Forestry offsets allow Colombian fossil fuel companies to dodge taxes

Colombia has a carbon tax in place, but companies are allowed to buy offsets to avoid paying the tax.  Our new investigation finds that two large-scale Amazonian forestry projects have sold carbon credits for way more emission reductions than they have actually achieved. Such “hot air” credits bring zero climate benefits. In addition, the policy has led to losses in tax revenues worth up to USD25 billion for the Colombian government. To avoid further damage, these projects must stop selling credits. Standards that are supposed to ensure project quality, in this case, VCS/Verra and Proclima, must suspend them from their registries. And the Colombian government needs to clarify its laws and properly enforce them to ensure that companies are not able to use such fake credits under the tax system. This is also important for emissions trading globally.

Unsurprisingly, the three-week technical talks on the future global carbon markets ended without tangible progress. A positive development, however, was that many governments called for human rights to be brought back into the negotiating text after a reference to them was dropped back at COP25. Securing good carbon market rules that have science and respect for human rights at their core will require strong political will and climate leadership, and an advocacy push by civil society.

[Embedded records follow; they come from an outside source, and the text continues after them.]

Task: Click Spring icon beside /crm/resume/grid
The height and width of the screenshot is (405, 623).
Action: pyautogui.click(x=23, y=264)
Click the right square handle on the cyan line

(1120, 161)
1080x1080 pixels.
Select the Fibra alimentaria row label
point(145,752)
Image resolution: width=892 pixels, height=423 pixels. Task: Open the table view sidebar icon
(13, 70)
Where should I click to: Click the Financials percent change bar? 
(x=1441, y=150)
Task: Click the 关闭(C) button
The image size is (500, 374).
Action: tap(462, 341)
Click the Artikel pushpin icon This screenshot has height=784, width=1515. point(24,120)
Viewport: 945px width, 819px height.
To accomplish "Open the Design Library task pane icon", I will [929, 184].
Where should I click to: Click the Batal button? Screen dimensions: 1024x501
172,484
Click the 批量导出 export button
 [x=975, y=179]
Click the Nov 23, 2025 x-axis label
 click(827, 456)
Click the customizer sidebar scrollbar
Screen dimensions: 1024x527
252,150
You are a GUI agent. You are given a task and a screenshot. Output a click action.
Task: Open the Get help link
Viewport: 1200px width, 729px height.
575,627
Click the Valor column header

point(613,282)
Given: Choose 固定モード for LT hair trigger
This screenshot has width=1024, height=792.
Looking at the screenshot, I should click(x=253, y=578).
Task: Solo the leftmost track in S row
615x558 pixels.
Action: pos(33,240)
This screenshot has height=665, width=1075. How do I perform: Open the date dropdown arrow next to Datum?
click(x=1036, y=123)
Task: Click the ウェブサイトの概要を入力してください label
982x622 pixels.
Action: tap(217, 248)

This month, the European Commission is expected to launch its massive climate and energy package to implement the EU Green Deal, the so-called “Fit for 55”. One of the laws to be revised is of course on the EU emissions trading scheme. A leaked draft proposal confirms the Commission’s intention to expand carbon pricing to sectors like transport and buildings. Meanwhile, heavy industry – some of Europe’s worst polluters – would continue to be largely left off the hook. A recent study by CE Delft, which we commissioned, found that sectors like cement, steel and chemicals profited from the carbon market up to 50 billion euros between 2008 and 2019. This under a system that is supposed to make polluters pay! Ending the handouts of all free pollution permits that lead to these windfall profits is a key step to take under the upcoming revision.

Article: UN carbon markets face continued stand-off
Article: Time to make Article 6 work for the climate
Article: New EU ETS: time for steel, cement and chemicals to (be)come clean
Article: Fit for Flop or 55? How lessons from the National Energy and Climate Plans can help achieve a climate-neutral Europe 
Publication: The Phantom Leakage: Industry windfall profits from Europe’s carbon market 2008-2019
Podcast: How the heavy industry is profiting from the EU carbon market
Publication: Two Shades of Green: How hot air forest credits are being used to avoid carbon taxes in Colombia
Publication: Survival guide to EU carbon market lobby: debunking claims from heavy industry
Publication: How can the EU Emissions Trading System drive the aviation sector’s decarbonisation? 
Publication: How can the EU Emissions Trading System support a union-wide coal phase-out? 
Publication:  Fit for (Flop) 55: Lessons from the National Energy and Climate Plans to achieve a climate-neutral Europe (PlanUp)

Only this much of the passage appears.